Ross told the Jerusalem Post in an interview of his concerns about the consequences of a crushing Israeli military victory in Gaza, of which it is capable, but:

“What I worry about is, if you [Israel] go back in, you are stuck there, because if you leave, then there is a [power] vacuum,” Ross said. “Who fills the vacuum? You have Islamic Jihad, some ISIS-kind of groups” that could take over, and the result would be even worse than what exists now.

He was also skeptical of a Hamas defeat paving the way for the Palestinian Authority.

“I do not think the PA wants to look like they came in on the back of Israeli tanks. I am not even sure how you would do it, practically speaking,” Ross said.

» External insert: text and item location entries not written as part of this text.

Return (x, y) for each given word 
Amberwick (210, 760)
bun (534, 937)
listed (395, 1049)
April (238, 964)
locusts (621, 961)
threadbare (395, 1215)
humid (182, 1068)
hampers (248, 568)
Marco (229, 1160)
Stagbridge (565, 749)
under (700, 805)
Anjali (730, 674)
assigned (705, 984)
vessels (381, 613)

“It’s a no-win scenario” for Israel, he said, adding that Hamas, like Israel, does not want to see such an outcome. “The irony is that both sides have good reason not to want this to become a war.”

Hamas doesn’t want a devastating defeat at the hands of the IDF and risk being pushed aside as rulers of Gaza.

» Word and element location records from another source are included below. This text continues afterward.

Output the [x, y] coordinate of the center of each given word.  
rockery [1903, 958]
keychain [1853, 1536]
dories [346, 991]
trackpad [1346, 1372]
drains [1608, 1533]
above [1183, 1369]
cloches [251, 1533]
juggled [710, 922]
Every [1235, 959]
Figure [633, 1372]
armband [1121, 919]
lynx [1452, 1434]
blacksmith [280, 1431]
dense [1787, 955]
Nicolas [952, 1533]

That is why, Ross explains, as bad as the two-day conflict was, with 460 rockets fired at southern Israel and the casualties, and the ramped-up IDF response, it was still far short of an all-out war.

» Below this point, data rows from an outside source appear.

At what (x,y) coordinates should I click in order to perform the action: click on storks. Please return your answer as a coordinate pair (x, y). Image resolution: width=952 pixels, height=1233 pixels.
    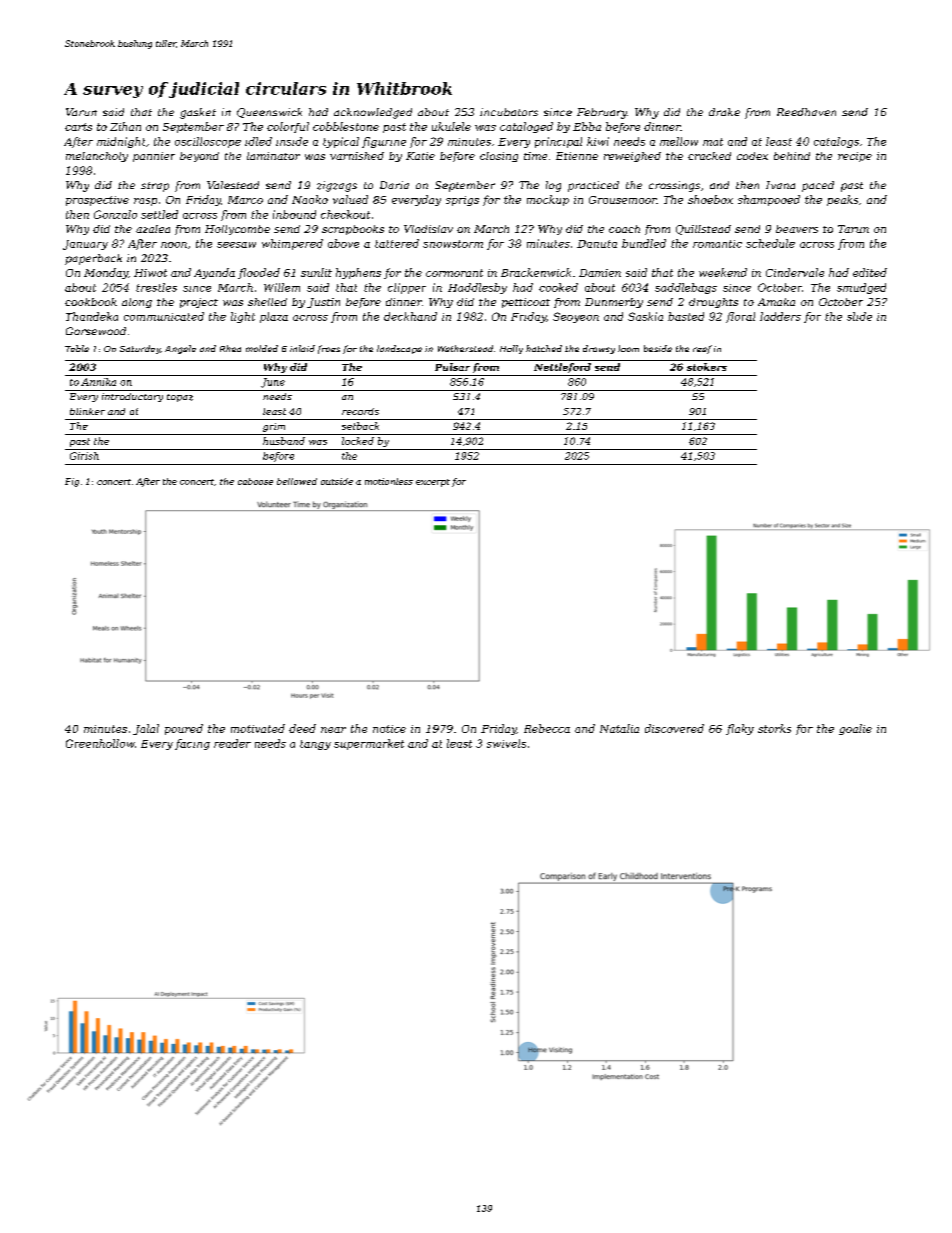
    Looking at the image, I should click on (774, 728).
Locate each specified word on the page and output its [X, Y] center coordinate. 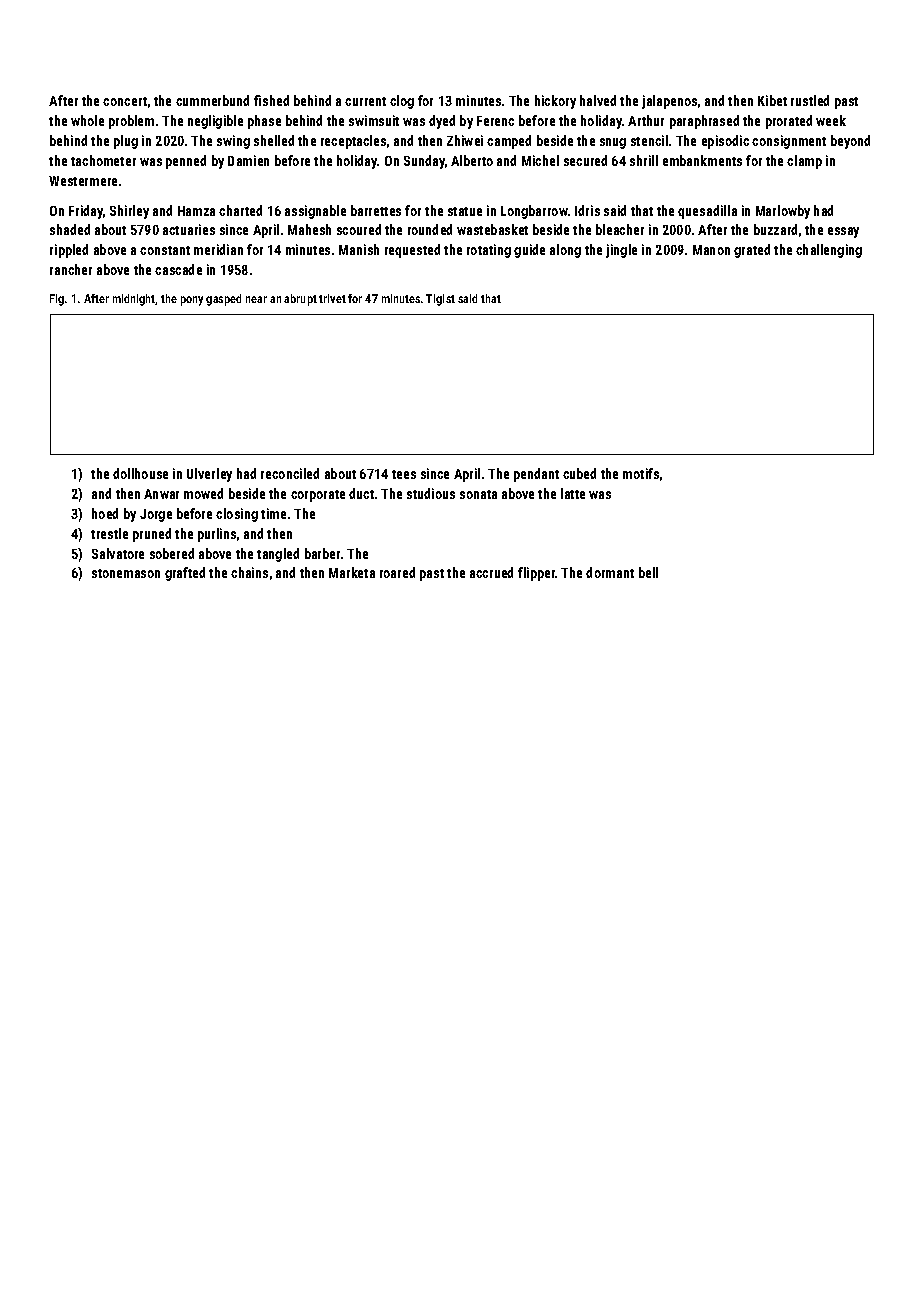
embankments [702, 160]
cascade [178, 269]
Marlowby [783, 212]
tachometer [103, 160]
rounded [430, 229]
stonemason [126, 573]
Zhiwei [465, 140]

Both sides left room for Egypt and the U.N. Special Coordinator for the Middle East Peace Process Nickolay Mladenov to continue to mediate a ceasefire.

“Hamas has expanded the area of its targets, but there still is a limitation of what they are firing at, which still looks as if they are trying to keep things within certain bounds,” he said. Israeli targets are qualitatively different than in past military engagements and the casualties are small, he said.

The limitation appears to be a deliberate signal that both sides would prefer a non-military resolution.

Besides reducing the risk of escalation to war, an extended period of calm also has the potential to allow space for other options to emerge that do not exist at this time, Ross said.

With that, he acknowledged that “you are not going to have peace with Hamas any time soon” and a two-state solution to the conflict is still a distant prospect.

Ross disclaimed any special information about the forthcoming U.S. peace plan; but if it is to have any chance of success, Gaza must be under control.

“If you want anything to happen on the peace issues itself more broadly speaking, you cannot have Gaza blowing up,” he said.